» **Your task**:
Rewrite the rows from the line containing "Click the Air France logo" through the end of the rows, putting "screen capture" wherever "screenshot" appears and changing nothing else. Omit the pictures from your answer.

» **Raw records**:

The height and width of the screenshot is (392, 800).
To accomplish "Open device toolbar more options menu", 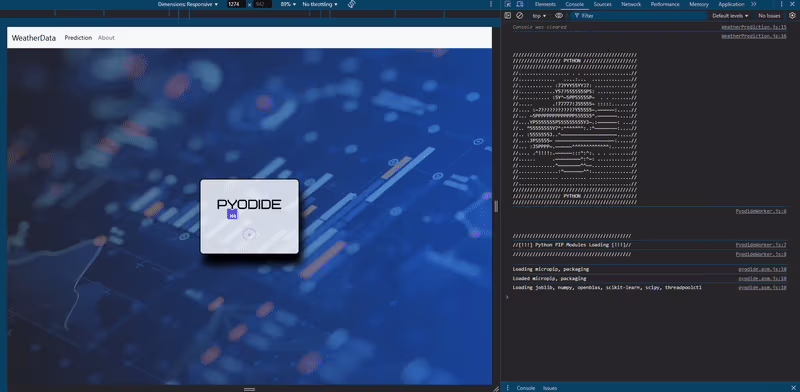I will tap(491, 4).
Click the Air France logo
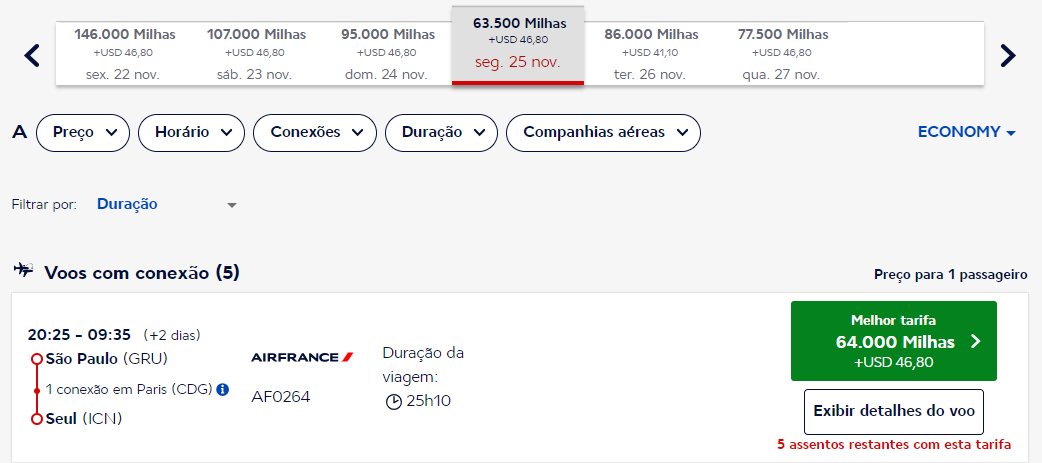 click(302, 357)
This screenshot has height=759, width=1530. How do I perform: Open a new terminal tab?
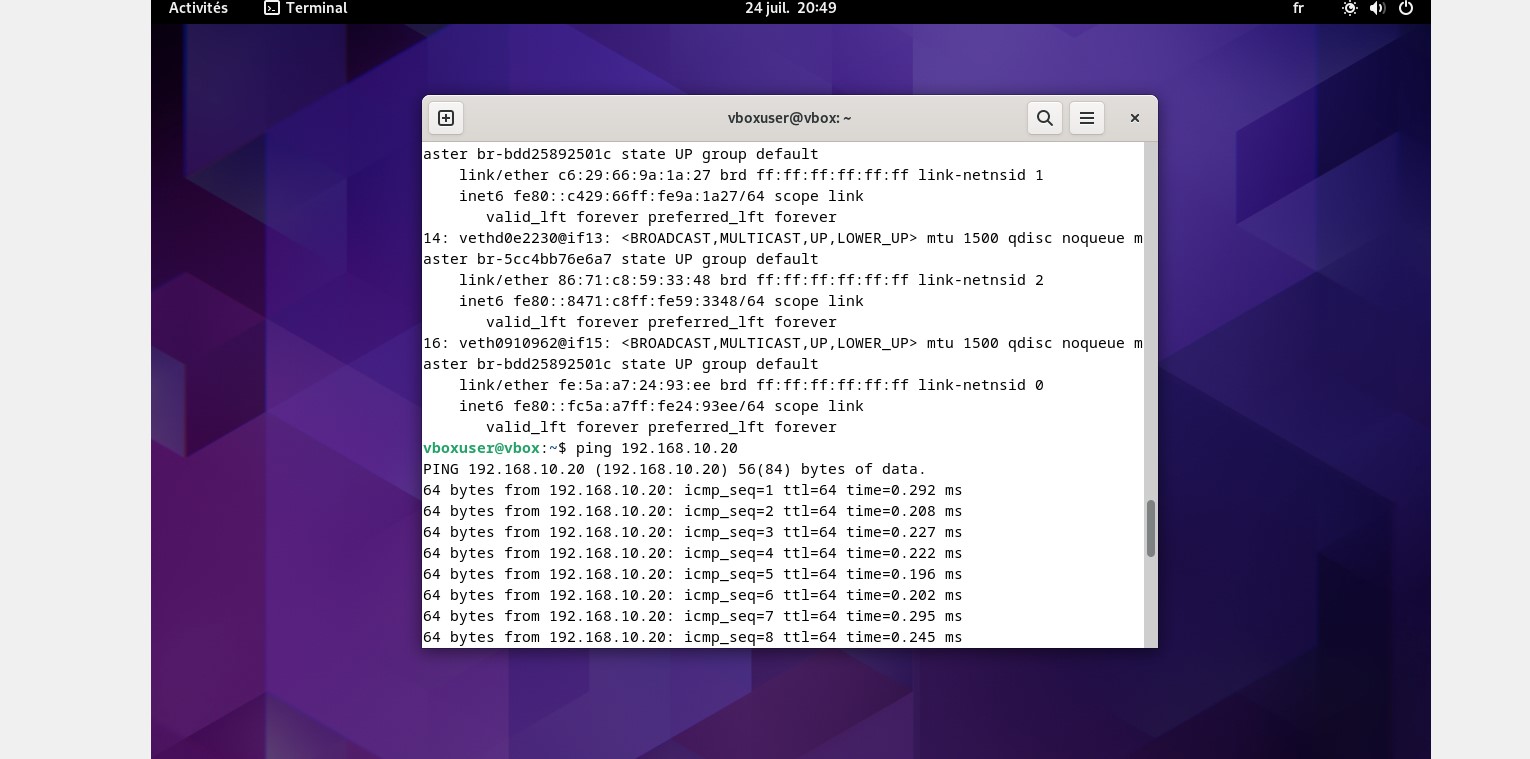coord(446,118)
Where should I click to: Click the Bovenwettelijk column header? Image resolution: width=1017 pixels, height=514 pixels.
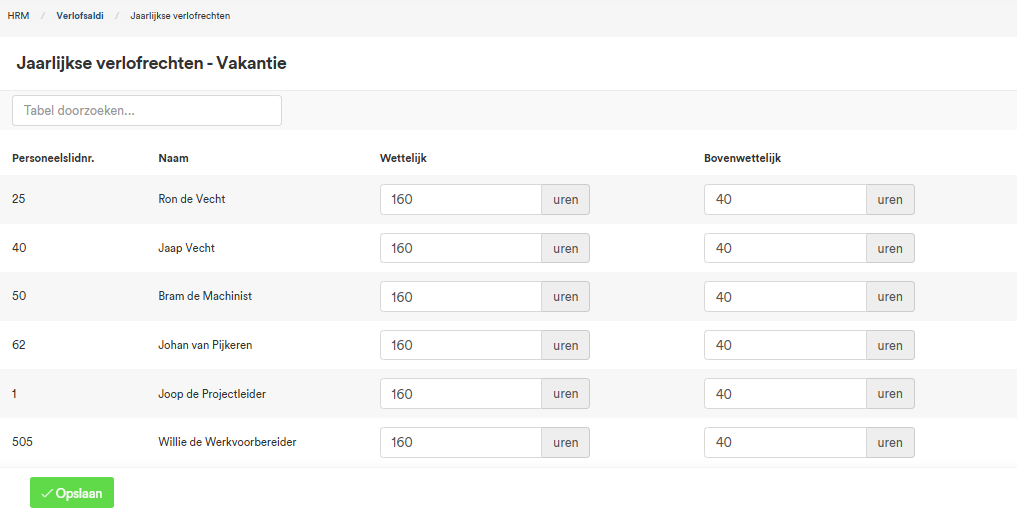[x=743, y=158]
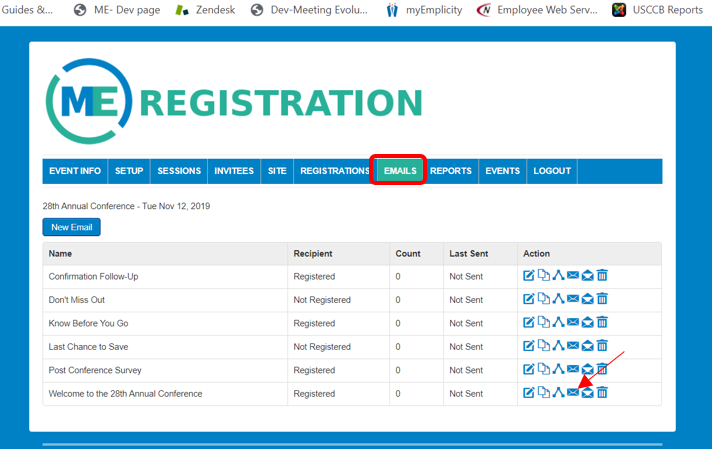Copy the Don't Miss Out email
Screen dimensions: 712x449
click(543, 299)
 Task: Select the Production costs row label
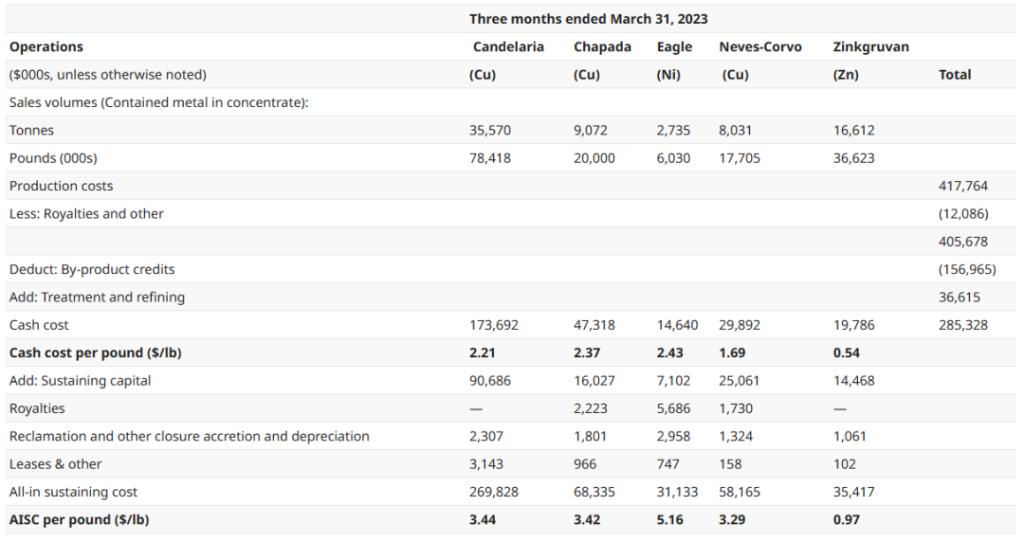coord(61,186)
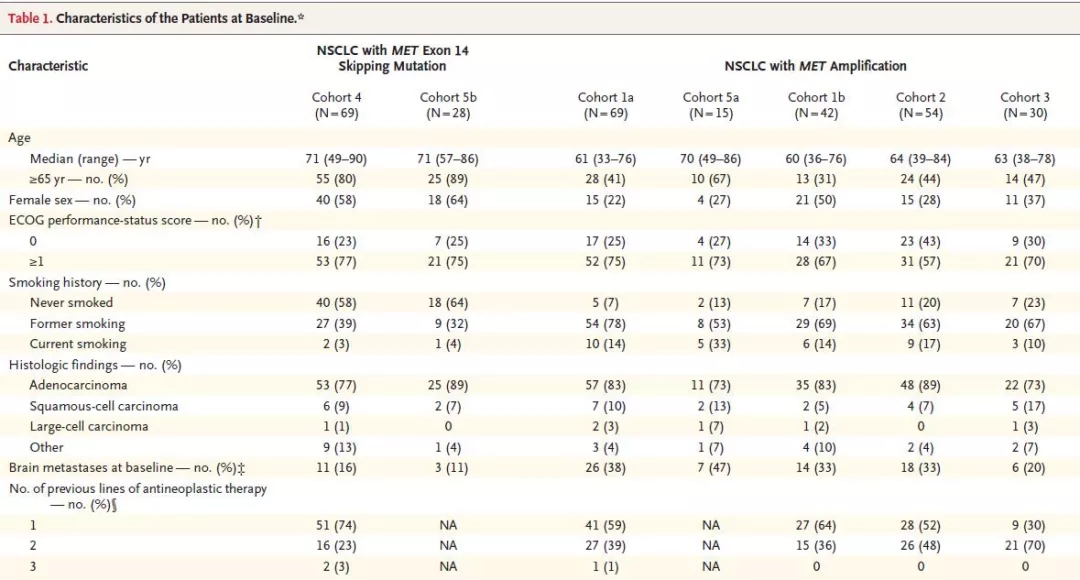Click the Cohort 4 median age value

click(336, 159)
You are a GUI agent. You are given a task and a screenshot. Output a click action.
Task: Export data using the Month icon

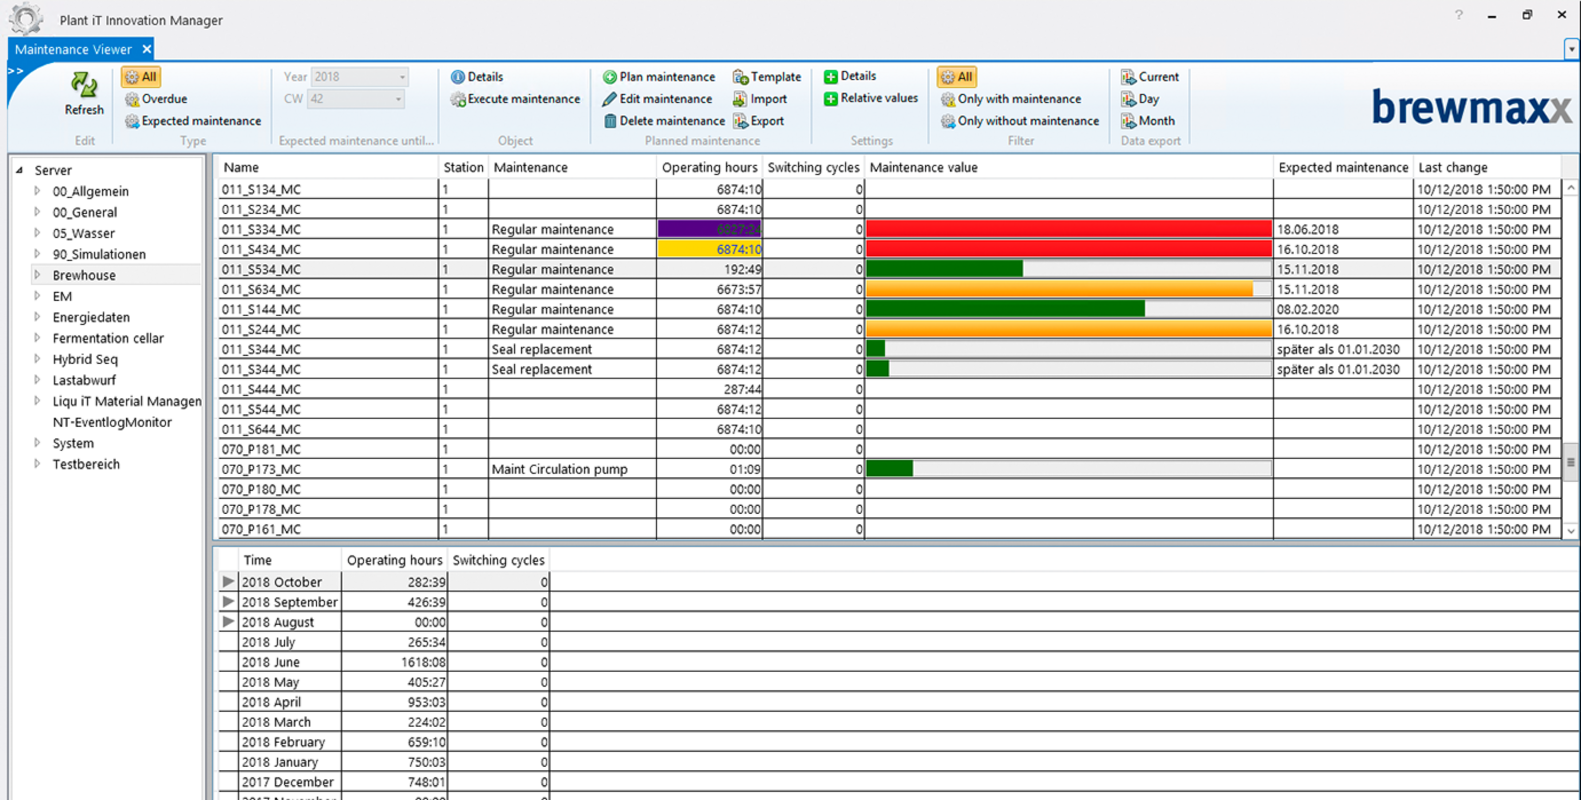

» **Correct response**:
Click the Air France logo
 click(302, 357)
This screen capture has height=759, width=1530. How do I perform: Open a new terminal tab?
coord(446,118)
Where should I click to: Click the Bovenwettelijk column header? Image resolution: width=1017 pixels, height=514 pixels.
[x=743, y=158]
Copy the Don't Miss Out email
Screen dimensions: 712x449
click(543, 299)
 Task: Select the Production costs row label
coord(61,186)
Click the Cohort 4 median age value

click(336, 159)
You are a GUI agent. You are given a task and a screen capture. Output a click action.
Task: Export data using the Month icon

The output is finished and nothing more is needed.